Your assignment => Copy exactly, no pictures: every line from the one that contains "Click the Napište nám heading" through the end of the entries below.

(Dataset entries)
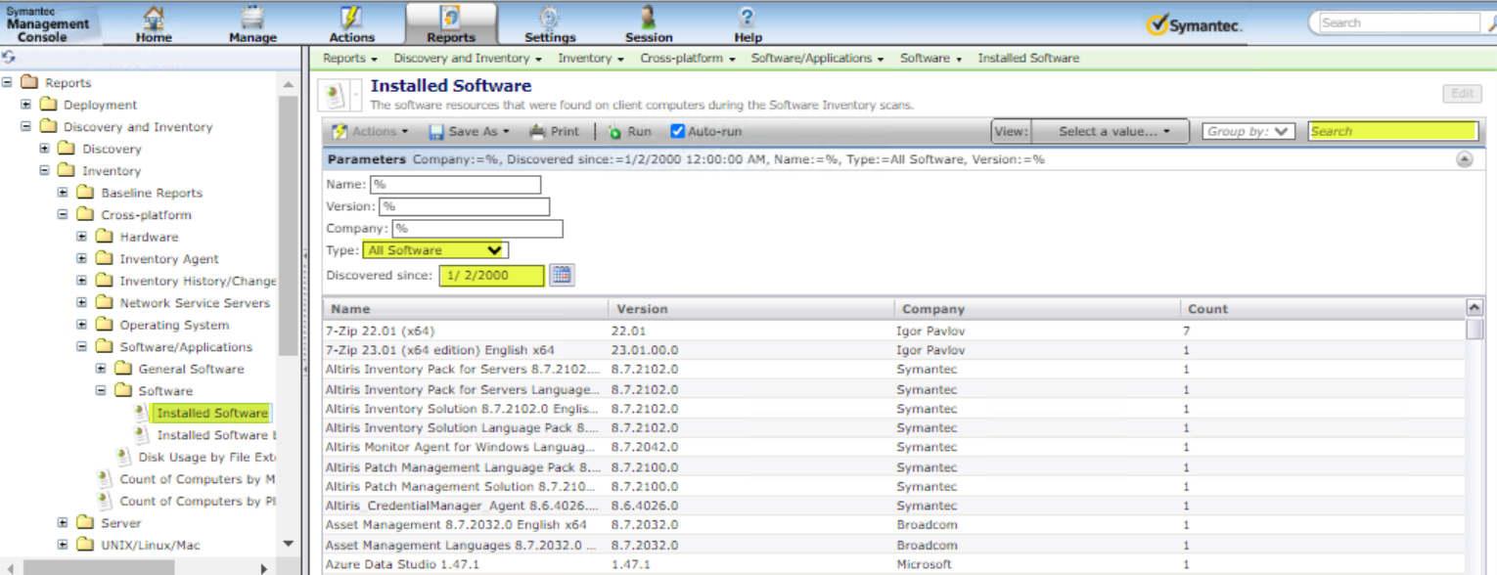
Task: Open the Settings gear icon tab
Action: (x=549, y=18)
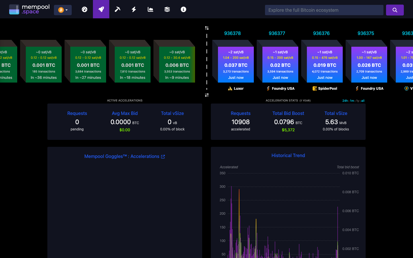Click the stacked layers icon in the navbar
Image resolution: width=413 pixels, height=258 pixels.
167,9
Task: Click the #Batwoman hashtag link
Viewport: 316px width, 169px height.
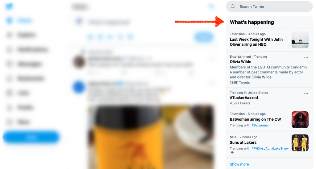Action: coord(260,125)
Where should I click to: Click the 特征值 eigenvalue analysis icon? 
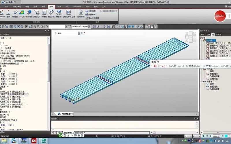tap(15, 13)
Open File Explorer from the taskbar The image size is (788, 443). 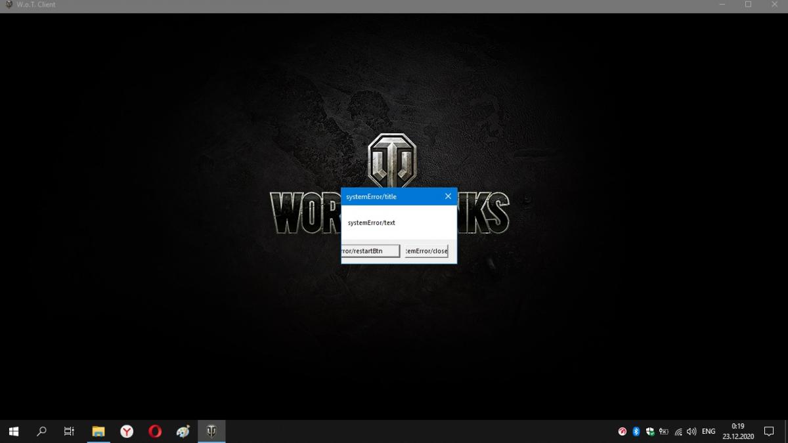pos(99,431)
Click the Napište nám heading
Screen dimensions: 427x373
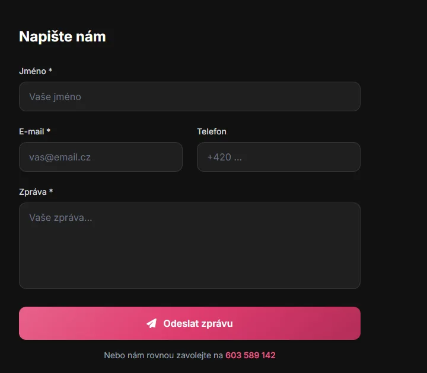pos(62,37)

Solution for this task =>
Click the Napište nám heading
Screen dimensions: 427x373
pos(62,37)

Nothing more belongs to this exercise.